Надеясь на свой скот, рыбаки из аула Доса как-то охладели к морю— выезжали за рыбой поздно и неохотно. Хоть солнце поднялось уж высоко, рыбаки только приступили к завтраку. Некоторые возвращались с выгона. Еламан заметил молодую понурую женщину в траурном черном платке и проводил ее взглядом. Мунке уже рассказал ему о схватке с туркменами, Еламан теперь опять вспомнил о ней и встревожился. «Вот еще беда, — подумал он. — Туркмены нам этого так не оставят».
Старики по дороге говорили без умолку:
— Дос-ага такой богатый теперь! Если захочет, овцу заколет запросто.

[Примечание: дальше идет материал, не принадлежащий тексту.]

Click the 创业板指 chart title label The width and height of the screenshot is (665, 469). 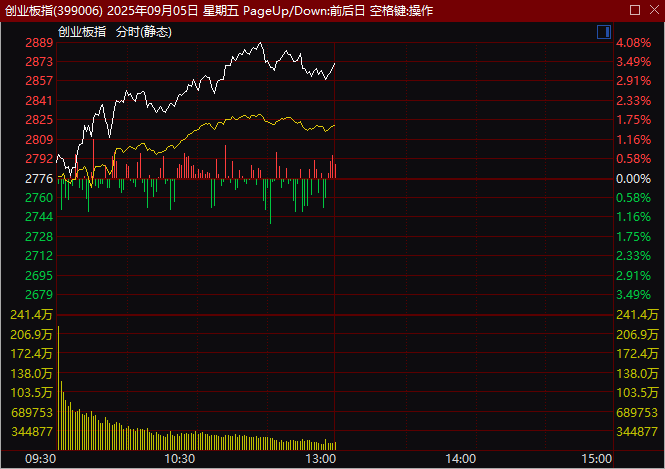pyautogui.click(x=82, y=32)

— А другие как? — спрашивал Еламан. — У других есть скот?
— Э! В этом ауле редко кто без скота. Прямо утопают в блаженстве!
— Вот как… Значит, нашелся благодетель.
— Одному аллаху ведомо. Оно сказать, и мурза не в проигрыше…
— Как так?
— А вот как: тут все только молоком пользуются. Скотина-то не ихняя. Скотина по-прежнему мурзы. Понял? Как падет какая скотина, так хозяин платит мурзе стоимость.
— То есть как?
— Э, шрагм-ай! Танирберген найдет как. Вон недавно за сдохшую скотину один рыбак ему две недели сено косил.
— Интересно… Выходит, никакой разницы: выгнать скот с молодняком на пастбище или по скотине раздать беднякам — молоко, мол, пейте, но за каждую голову отвечаете, так? Вот так доброта, ничего не скажешь!
— Правильно, дорогой, ты сразу все понял. Ведь мурза этим скотом по рукам и ногам связал бедняков вроде Доса и Тулеу!
— Постойте! Тулеу? Вы сказали — Тулеу?